By Sarah Brenner, JD
Director of Retirement Education
Follow Us on Twitter: 

Do you have an IRA you are thinking about converting to a Roth IRA? There are many benefits to converting. You trade an immediate tax bill for the promise of tax-free earnings and distributions down the road. However, one benefit you may not have considered is the benefit to your beneficiaries. Inheriting a traditional IRA will have very different tax consequences than inheriting a Roth IRA. Converting your IRA to a Roth IRA is really a gift to your beneficiaries.

Consider the following example. Let’s say Gus named his three children as beneficiaries of his three-million-dollar traditional IRA. He never made any nondeductible contributions. When his children take distributions from their inherited traditional IRAs, those distributions will be fully taxable, but not subject to penalty. What if Gus converted his traditional IRA to a Roth IRA more than five years ago? All distributions from the inherited Roth IRAs paid to his children would be tax and penalty free. That is a very different result.

Traditional IRA Beneficiaries

If you are the named beneficiary of a traditional IRA, you will most likely face income tax consequences. This is because most funds in traditional IRAs are tax-deferred, but not tax-free. Uncle Sam will eventually want his share.  Distributions to beneficiaries will be taxable to the beneficiaries in the year taken.

To make matters worse, after the SECURE Act, most nonspouse beneficiaries no longer can stretch distributions over a lifetime but instead will be subject to a 10-year payout period, often with required minimum distributions during the 10-year period. That could mean big tax bills!

Roth IRA Beneficiaries

What if you are the named beneficiary of a Roth IRA? Roth IRAs work very differently. Tax-year contributions and converted funds are always tax-free when paid to beneficiaries. This makes sense because these funds are after-tax funds. The deceased Roth IRA owner has already paid taxes on them. Earnings will be tax-free if the five-year holding period that began with the deceased IRA owner’s first Roth IRA contribution or conversion is met. If not, earnings will be taxable until the five-year holding period has been satisfied. The good news for you is that earnings will not be considered distributed from the Roth IRA until all contributions and converted funds are paid out. The 10% early distribution penalty never applies to a distribution to either a traditional or Roth IRA beneficiary, regardless of their age or the age of the IRA owner.

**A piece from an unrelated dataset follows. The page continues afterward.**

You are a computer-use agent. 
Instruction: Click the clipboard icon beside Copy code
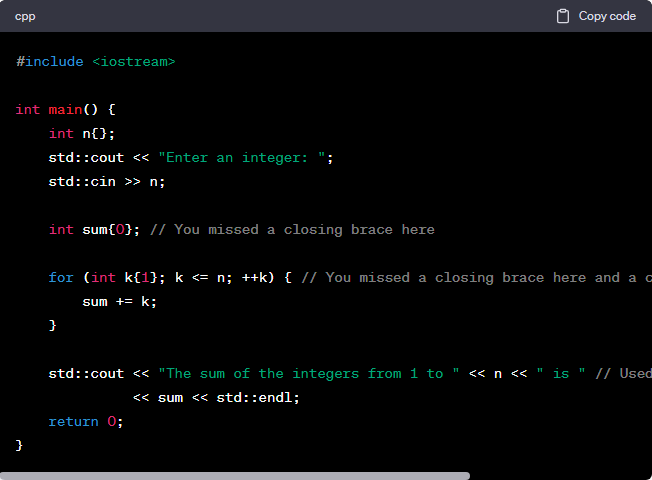pyautogui.click(x=563, y=16)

While most nonspouse Roth IRA beneficiaries are also subject to a 10-year payout rule under the SECURE Act, there are no annual distributions required during the 10-year period. That means the entire inherited account could potentially grow tax free for ten years and then be withdrawn with no taxes owed.

Consider Conversion for Your Beneficiaries

The bottom line is that Roth IRAs are a great deal for a beneficiary. Most distributions will be income tax and penalty free. Consider a conversion not only for the benefits to you during your lifetime, but also as a gift to your heirs.